For the 2013 tax year, the Pease Limitation applies to single filers earning more than $250,000 and married couples filing jointly who earn more than $300,000. The rule caps deductions on mortgage interest, state income tax, property tax and charitable donations for taxpayers who are above the income threshold. The limitation does not apply to deductible medical expenses, deductions for investment interest, casualty and theft losses and gambling losses. If you’re subject to the Alternative Minimum Tax (AMT), the Pease limitations don’t apply.

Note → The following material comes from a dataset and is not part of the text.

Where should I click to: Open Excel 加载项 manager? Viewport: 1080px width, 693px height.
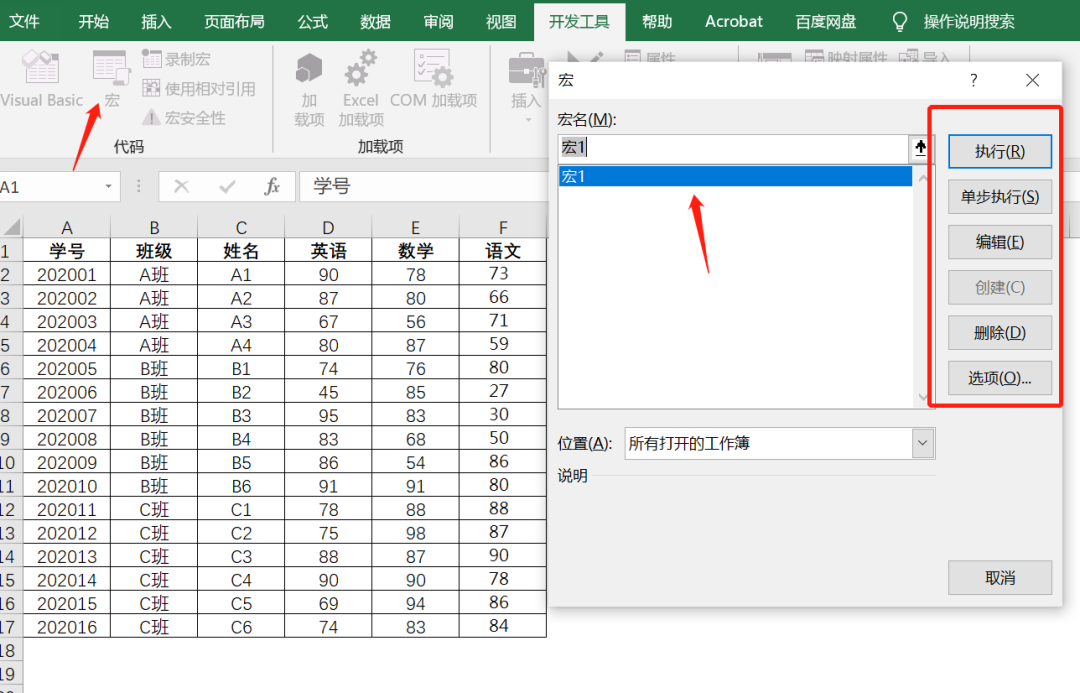tap(360, 80)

Calculating the Impact on Taxes

The impact of the Pease rule ultimately depends on your income and the amount of deductions you normally claim. For example, a married couple with an adjusted gross income of $450,000 is $150,000 over the threshold. Using the three percent calculation ($150,000 x .03), they would have to reduce their deductions by $4,500. Assuming they normally deduct $10,000 for mortgage interest, $5,000 for property tax and $15,000 for charitable donations, their actual deduction would be reduced to $25,500.

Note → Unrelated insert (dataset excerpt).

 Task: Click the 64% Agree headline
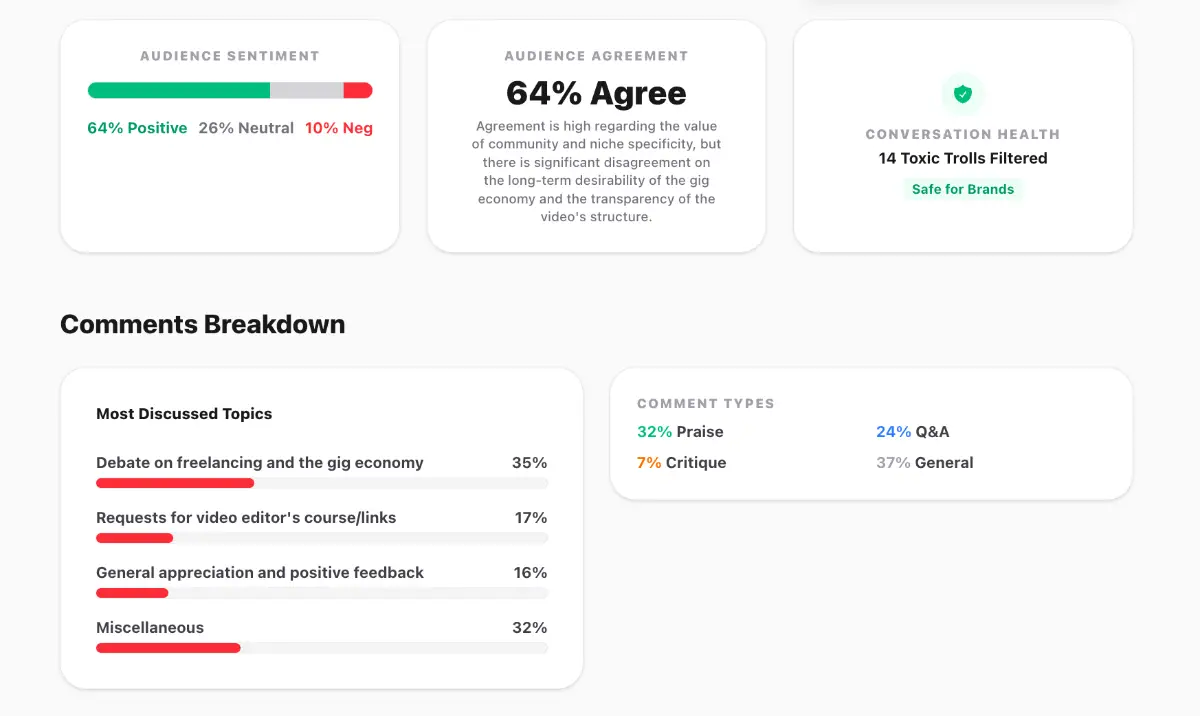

A married couple with an adjusted gross of income of $500,000 would have to reduce itemized deductions by $6,000 using the three percent rule ($200,000 over the threshold x .03). If their deductions normally add up to $50,000, this means they could only claim $44,000 on their taxes. For the first couple, the Pease limitation equals a 15 percent reduction overall in the amount of deductions they can itemize. For the second couple, the overall impact is a 12 percent reduction in the amount they can deduct. Generally, it’s believed that the new rule increases tax liability by approximately $1,000 for every $3,000 that deductions are reduced.

Lower Limits on Personal Exemptions

In addition to capping limits on itemized deductions, the fiscal cliff deal also reduced the personal exemption phaseout limit for high-income earners. Known as PEP, the limit on exemptions applies to taxpayers at the same income thresholds as Pease. What the limit does is reduces personal exemptions for affected taxpayers by two percent for every $2,500 of income above the threshold. For the 2013 tax year, the personal exemption is $3,900. This means that individuals subject to PEP will lose $78 ($3,900 x.02) of their exemption for every $2,500 in excess of the income limit. For example, a married couple with an adjusted gross income of $350,000 is $50,000 over the threshold. If they have two children, they would normally claim four exemptions, which would total $15,600. Under the PEP limit, they would have to reduce their exemptions by $6,240.

The combination of the Pease and PEP limitations effectively create a higher marginal tax rate for taxpayers in higher income brackets. While this may mean a bigger pinch for upper middle-class families, there is good news. The new rules won’t impact your tax filing until next year, which gives you plenty of time to evaluate your tax planning strategy.